Synema marlothi has been recorded from multiple provinces across South Africa, as well as from Lesotho. In South Africa, the species has been found in the Eastern Cape, Gauteng, Mpumalanga, KwaZulu-Natal, and Western Cape provinces.

Notable localities include Addo Elephant National Park, Kruger National Park, Ndumo Game Reserve, and Table Mountain National Park. The species occurs at elevations ranging from 9 to 1,551 metres above sea level.

==Habitat and ecology==
Synema marlothi is a free-living spider that inhabits vegetation and is occasionally found inside flower corollas. Notably, the species has also been recorded living on two species of carnivorous plants, Roridula dentata and Roridula gorgonias. On these plants, S. marlothi feeds on insects that become trapped by the plant's sticky leaf glands, representing an interesting ecological relationship between the spider and the carnivorous plants.

==Description==

Like other members of the family Thomisidae, Synema marlothi is a crab spider with a laterally flattened body adapted for ambush predation.
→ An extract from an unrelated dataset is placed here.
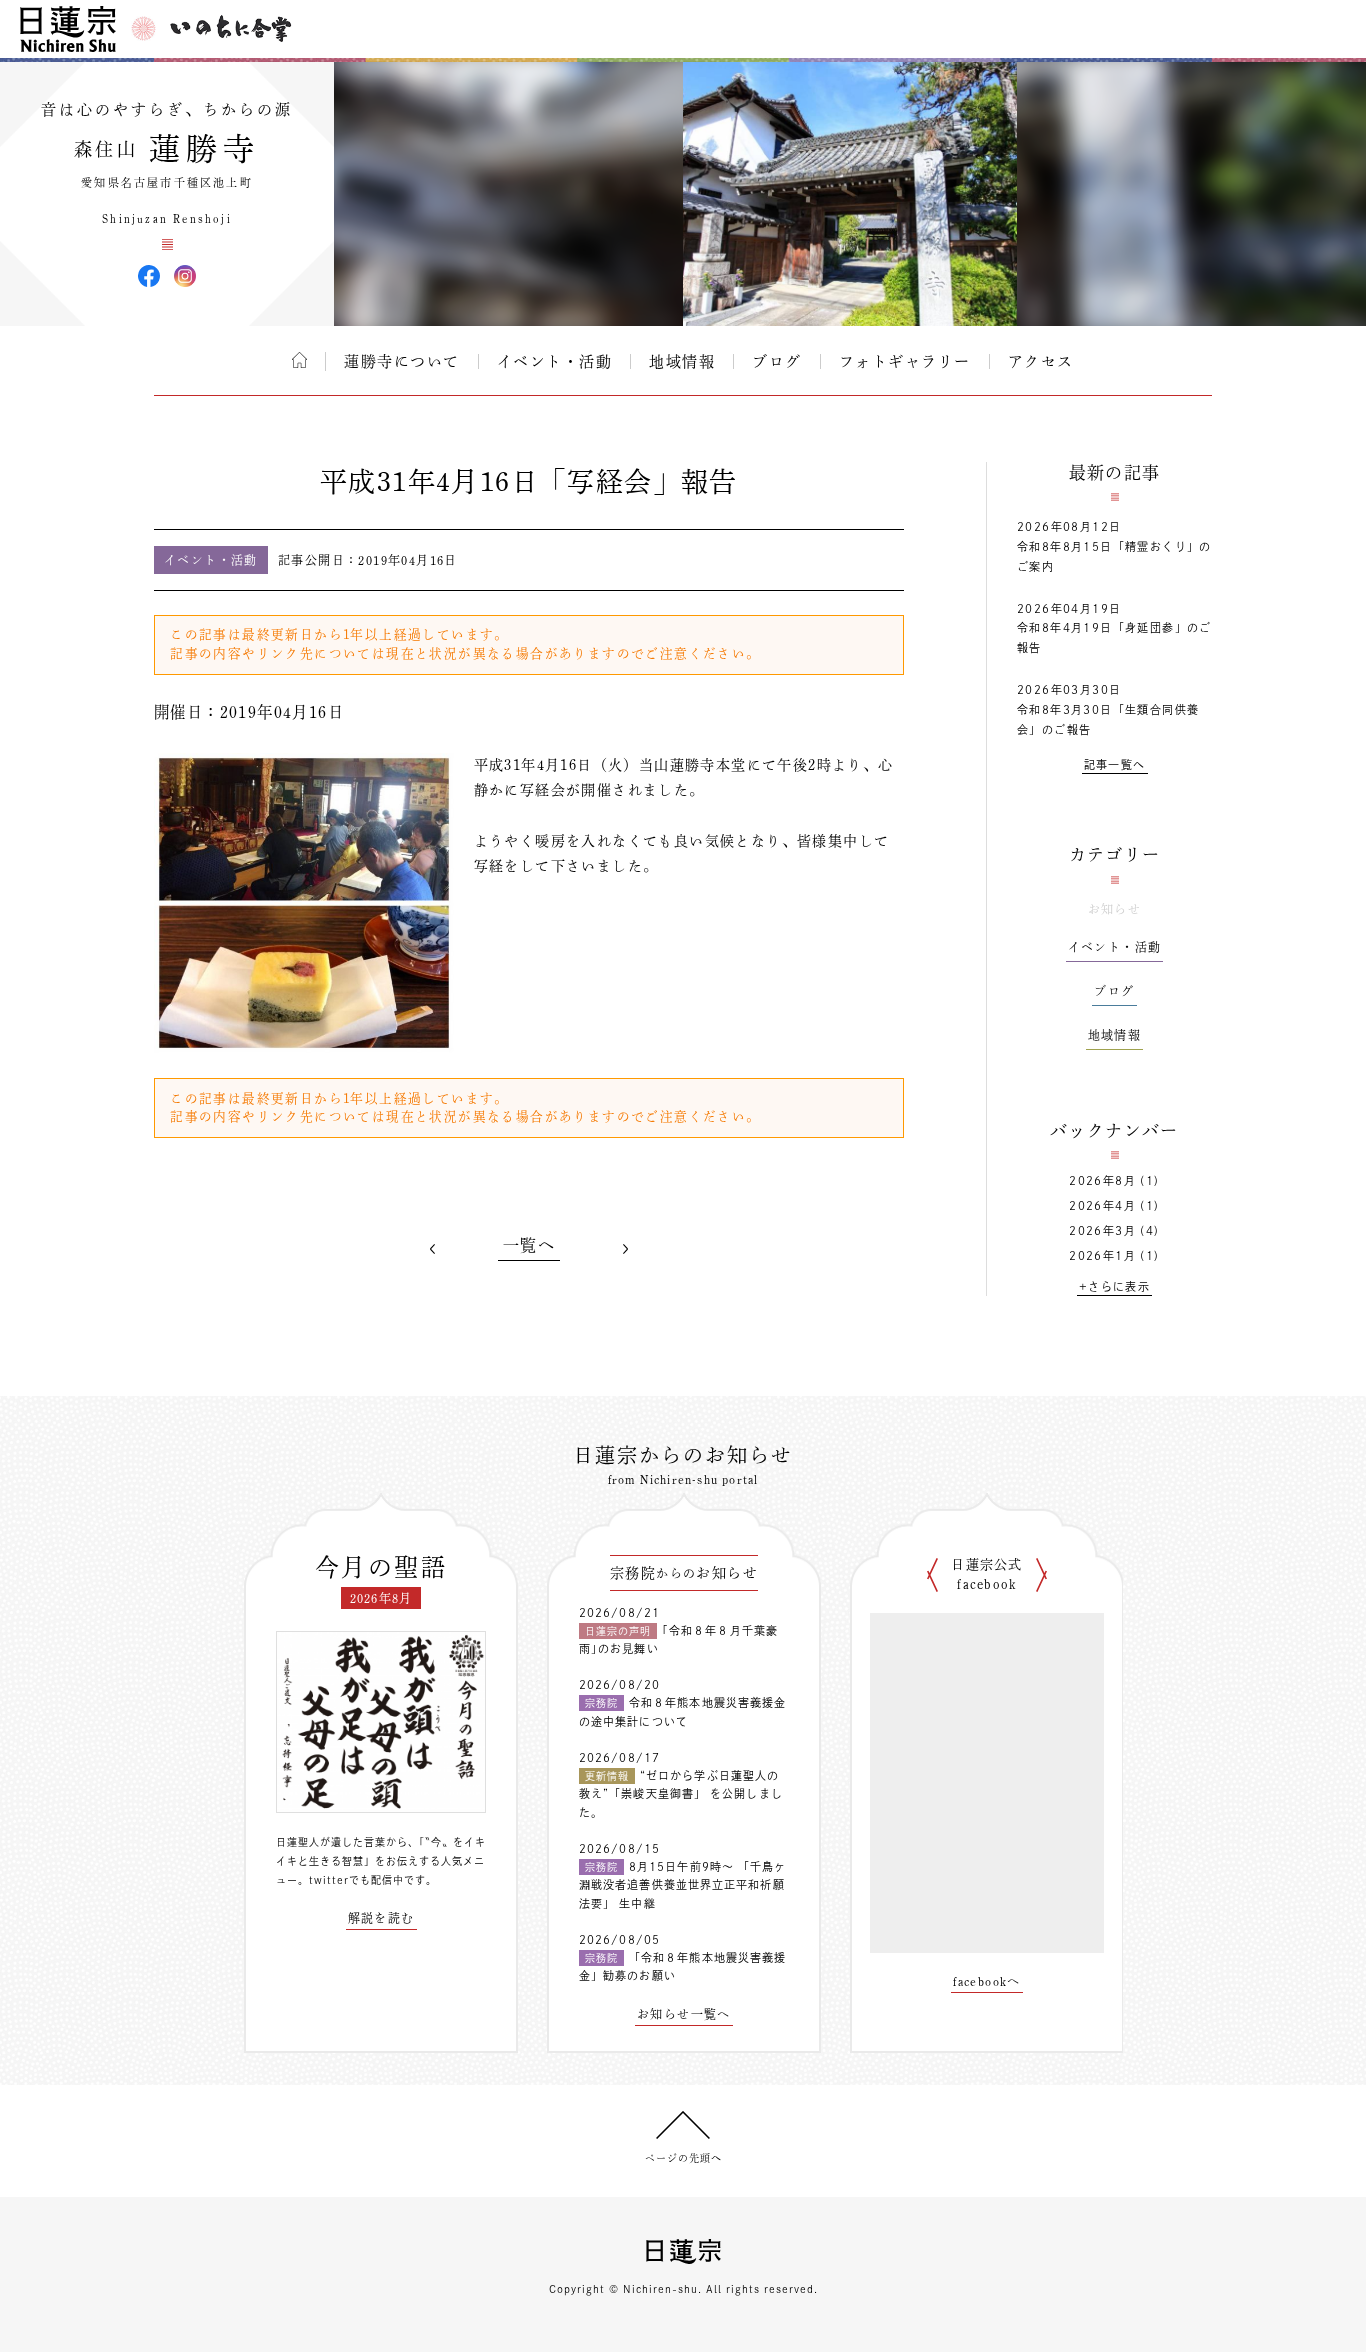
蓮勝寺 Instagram (185, 276)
The species exhibits the characteristic laterigrade leg arrangement typical of crab spiders, with legs extending sideways from the body.

==Conservation==
Synema marlothi is classified as Least Concern due to its wide distribution range across southern Africa. No known threats have been identified, and the species is recorded from several protected areas including national parks and game reserves.